150 Jahre lang wurde der River Mease in den Midlands einer Reihe fragwürdiger menschlicher Eingriffe unterzogen, die seine Lebensräume in Schutt und Asche legten. Doch 2013 begann ein Renaturierungsprojekt, und nun sind die Feuchtgebiete offenbar so voller Leben, dass man meinen könnte, sie hätten eine PR-Agentur engagiert.

"Ein lauter Fluss ist ein gesunder Fluss", erklärt Ruth Needham vom Trent Rivers Trust (TRT), womit sie vermutlich nicht die Art von Lärm meint, die vom nahen Verkehr kommt. Die Mease plätschert derzeit fröhlich vor sich hin, Sonnenlicht glitzert auf den Kiesbänken und Fischschwärme huschen umher, als hätten sie es eilig zu einem Meeting. Needham war so begeistert von den winzigen Fischen, dass sie ihr Handy zückte, um sie zu filmen, und bemerkte, dass ihre Kollegen "vor Freude springen" würden – eine Reaktion, die entweder auf echte ökologische Leidenschaft oder auf eine sehr niedrige Messlatte für Arbeitsplatzbegeisterung hindeutet.
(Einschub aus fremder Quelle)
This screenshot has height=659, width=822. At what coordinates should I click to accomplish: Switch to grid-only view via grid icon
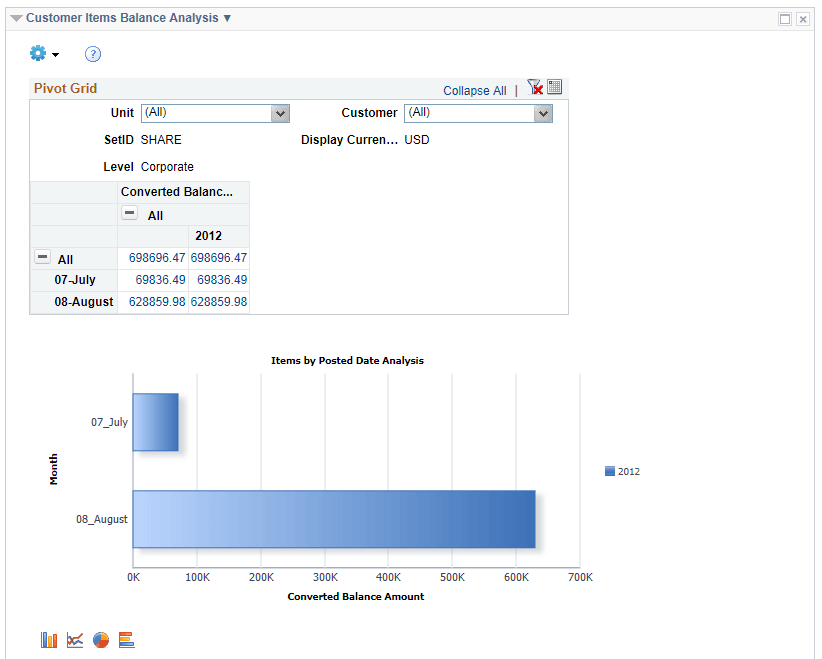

Needhams Überschwang ist berechtigt: Letzten Monat gewann die Mease den UK River Prize 2026, eine Auszeichnung, die vom River Restoration Centre 2014 ins Leben gerufen wurde, um innovative Projekte zu würdigen. Der Preis würdigt die 13-jährige Renaturierungskampagne des Trusts. "Der Preis war ein enormer Schub", sagt Needham und fügt mit einem Hauch von ambitioniertem Optimismus hinzu: "Wenn wir die Mease in einen besseren Zustand versetzen können, können wir auch andere Flüsse verbessern." Was entweder ein edles Ziel oder eine kaum verhüllte Drohung an jeden anderen Fluss in England ist.